__WORK ITEM 1__:
According to the market commentary on crude oil and the S&P 500, what percentage of Gulf of Mexico crude production had oil producers shut in?
__WORK ITEM 2__:
Extend the market commentary on crude oil and the S&P 500 past its final sentence.

__SOURCE TEXT__:
The bullish rally on the US stock market! | 03 September 2021

The bullish rally on the US stock market!


#WTI:


Energy traders are pushing crude prices higher in anticipation of disruptions in output in the Gulf of Mexico and on growing expectations OPEC+ might resist raising output given the recent Delta variant impact over crude demand. Oil producers have shut-in 59% of Gulf of Mexico crude production as the ninth-named storm of the season barreled towards the key U.S. offshore oilfields, according to the Bureau of Safety and Environmental Enforcement. U.S. oil and gas companies raced to complete evacuations from offshore Gulf of Mexico platforms before Hurricane Ida slams into Louisiana as a major storm early week.


Trading recommendation: Buy 68.01 and take profit 70.00.


The bullish rally on the US stock market!


#SP500:


U.S. Treasury yields fell after Federal Reserve Chair Jerome Powell gave no new hints on when the U.S. central bank is likely to begin paring bond purchases, leading investors to assume a taper is unlikely until later in the year. The U.S. economy making progress toward the Fed's benchmarks for reducing pandemic-era emergency programs, but Powell stopped short of signaling the timing for any policy shift. Five-year note yields, which are more sensitive to intermediate interest rate hikes fell to 0.80%, and are down from a more than seven-week high of 0.86%.This is a positive signal for the US stock market.

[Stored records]
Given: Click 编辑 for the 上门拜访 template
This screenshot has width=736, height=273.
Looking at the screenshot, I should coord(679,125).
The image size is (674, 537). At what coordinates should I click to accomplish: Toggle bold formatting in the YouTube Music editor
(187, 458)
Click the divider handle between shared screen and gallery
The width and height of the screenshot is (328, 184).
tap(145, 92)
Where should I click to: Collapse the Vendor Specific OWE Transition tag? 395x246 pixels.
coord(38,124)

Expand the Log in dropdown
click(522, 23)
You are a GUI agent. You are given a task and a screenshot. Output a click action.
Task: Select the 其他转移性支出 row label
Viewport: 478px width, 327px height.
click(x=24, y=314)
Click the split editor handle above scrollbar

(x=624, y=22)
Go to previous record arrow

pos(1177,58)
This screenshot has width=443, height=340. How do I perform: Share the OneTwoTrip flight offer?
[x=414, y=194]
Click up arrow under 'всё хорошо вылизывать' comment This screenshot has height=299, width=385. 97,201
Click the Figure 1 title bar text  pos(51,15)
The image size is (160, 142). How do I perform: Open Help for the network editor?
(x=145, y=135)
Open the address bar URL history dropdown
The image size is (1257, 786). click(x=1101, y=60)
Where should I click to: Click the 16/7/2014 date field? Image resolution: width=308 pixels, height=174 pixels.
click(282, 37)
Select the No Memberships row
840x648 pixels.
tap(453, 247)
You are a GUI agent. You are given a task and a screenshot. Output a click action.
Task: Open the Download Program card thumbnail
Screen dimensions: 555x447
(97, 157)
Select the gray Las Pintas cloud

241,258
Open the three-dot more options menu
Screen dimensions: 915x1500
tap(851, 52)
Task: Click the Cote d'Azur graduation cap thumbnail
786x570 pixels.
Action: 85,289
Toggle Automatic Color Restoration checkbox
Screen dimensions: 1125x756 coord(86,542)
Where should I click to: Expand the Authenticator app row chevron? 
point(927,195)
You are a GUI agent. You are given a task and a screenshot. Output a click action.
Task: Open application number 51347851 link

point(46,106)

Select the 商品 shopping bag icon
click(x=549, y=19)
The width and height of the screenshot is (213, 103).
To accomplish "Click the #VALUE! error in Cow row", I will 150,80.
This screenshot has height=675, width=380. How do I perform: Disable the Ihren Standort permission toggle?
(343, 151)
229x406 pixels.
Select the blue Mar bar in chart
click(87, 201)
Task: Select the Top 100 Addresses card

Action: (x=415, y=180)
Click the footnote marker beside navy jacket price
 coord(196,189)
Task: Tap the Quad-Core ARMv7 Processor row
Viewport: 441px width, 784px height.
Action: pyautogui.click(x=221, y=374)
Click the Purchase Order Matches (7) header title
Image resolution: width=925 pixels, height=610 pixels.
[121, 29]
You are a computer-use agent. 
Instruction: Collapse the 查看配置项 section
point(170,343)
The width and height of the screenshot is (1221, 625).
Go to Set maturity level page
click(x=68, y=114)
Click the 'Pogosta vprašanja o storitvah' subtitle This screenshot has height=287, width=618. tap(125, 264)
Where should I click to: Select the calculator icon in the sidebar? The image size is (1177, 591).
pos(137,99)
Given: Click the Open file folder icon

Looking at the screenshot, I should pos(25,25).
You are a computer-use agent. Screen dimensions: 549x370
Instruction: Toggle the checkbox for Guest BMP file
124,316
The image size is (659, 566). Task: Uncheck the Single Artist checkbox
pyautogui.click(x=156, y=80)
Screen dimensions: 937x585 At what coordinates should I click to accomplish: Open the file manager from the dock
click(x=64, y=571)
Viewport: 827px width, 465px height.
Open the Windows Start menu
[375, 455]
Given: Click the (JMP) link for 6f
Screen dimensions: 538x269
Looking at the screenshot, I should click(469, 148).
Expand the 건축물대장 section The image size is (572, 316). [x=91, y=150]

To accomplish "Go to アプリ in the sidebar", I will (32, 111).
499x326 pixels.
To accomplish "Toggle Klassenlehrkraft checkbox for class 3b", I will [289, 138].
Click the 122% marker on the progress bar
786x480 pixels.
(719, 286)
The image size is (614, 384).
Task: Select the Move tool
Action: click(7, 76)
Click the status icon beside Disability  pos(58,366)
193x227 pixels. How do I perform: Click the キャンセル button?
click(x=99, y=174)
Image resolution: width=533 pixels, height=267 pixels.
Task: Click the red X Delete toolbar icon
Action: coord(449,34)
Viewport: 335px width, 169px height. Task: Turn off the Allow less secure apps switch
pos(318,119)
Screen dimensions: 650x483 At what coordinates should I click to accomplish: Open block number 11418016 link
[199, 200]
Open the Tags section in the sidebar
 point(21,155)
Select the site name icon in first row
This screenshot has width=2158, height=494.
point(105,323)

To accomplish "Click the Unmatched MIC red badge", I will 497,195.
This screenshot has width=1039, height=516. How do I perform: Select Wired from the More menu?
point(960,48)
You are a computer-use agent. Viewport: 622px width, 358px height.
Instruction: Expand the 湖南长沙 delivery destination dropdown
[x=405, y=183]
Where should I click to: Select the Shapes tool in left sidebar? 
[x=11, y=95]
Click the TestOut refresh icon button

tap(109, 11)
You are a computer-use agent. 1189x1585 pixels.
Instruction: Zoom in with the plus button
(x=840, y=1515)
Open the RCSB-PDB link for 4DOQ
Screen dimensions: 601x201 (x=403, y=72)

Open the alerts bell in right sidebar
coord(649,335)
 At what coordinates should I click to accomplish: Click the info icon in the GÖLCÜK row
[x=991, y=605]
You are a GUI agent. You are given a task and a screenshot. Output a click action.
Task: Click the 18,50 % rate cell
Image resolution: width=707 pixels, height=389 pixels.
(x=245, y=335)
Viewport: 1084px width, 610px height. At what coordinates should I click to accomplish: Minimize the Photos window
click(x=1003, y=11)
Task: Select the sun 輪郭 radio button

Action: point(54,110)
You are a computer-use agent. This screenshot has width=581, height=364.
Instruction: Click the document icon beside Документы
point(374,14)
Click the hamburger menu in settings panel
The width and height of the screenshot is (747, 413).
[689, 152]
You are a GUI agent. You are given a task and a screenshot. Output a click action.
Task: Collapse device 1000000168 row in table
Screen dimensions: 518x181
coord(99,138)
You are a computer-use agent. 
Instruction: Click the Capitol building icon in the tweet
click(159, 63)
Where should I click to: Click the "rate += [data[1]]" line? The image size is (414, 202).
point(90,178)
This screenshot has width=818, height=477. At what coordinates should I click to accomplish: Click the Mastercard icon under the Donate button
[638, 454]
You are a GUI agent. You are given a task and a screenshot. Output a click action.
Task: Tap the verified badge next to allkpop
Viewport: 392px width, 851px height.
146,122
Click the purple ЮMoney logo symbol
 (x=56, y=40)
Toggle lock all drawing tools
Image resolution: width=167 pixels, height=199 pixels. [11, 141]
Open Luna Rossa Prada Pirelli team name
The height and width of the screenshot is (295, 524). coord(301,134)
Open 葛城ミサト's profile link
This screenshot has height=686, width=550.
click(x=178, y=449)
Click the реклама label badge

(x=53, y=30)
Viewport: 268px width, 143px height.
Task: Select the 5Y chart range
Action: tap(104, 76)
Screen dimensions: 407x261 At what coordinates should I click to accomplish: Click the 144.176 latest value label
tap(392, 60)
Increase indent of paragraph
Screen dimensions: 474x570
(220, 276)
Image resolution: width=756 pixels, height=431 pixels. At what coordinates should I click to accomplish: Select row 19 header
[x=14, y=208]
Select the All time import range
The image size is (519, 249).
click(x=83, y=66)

__EXERCISE RESULT 1__:
59%

__EXERCISE RESULT 2__:
Trading recommendation: Buy 4476 and take profit 4529.


The bullish rally on the US stock market!


XAUUSD:


In remarks to the annual Jackson Hole economic conference, Powell indicated the Fed will remain cautious in any eventual decision to raise interest rates as it tries to nurse the economy to full employment, saying he wants to avoid chasing “transitory” inflation and potentially discouraging job growth in the process - a defense in effect of the new approach to Fed policy he introduced a year ago. The further spread of the Delta variant” of the coronavirus, Powell noted, raising risks that would need to be evaluated as the debate over the bond-buying “taper” continues ahead of the Fed’s Sept. 21-22 policy meeting. This is a negative signal for the dollar and a positive one for gold, since the assets have an inverse correlation.


Trading recommendation: buy 1809.30 and take profit 1833.10.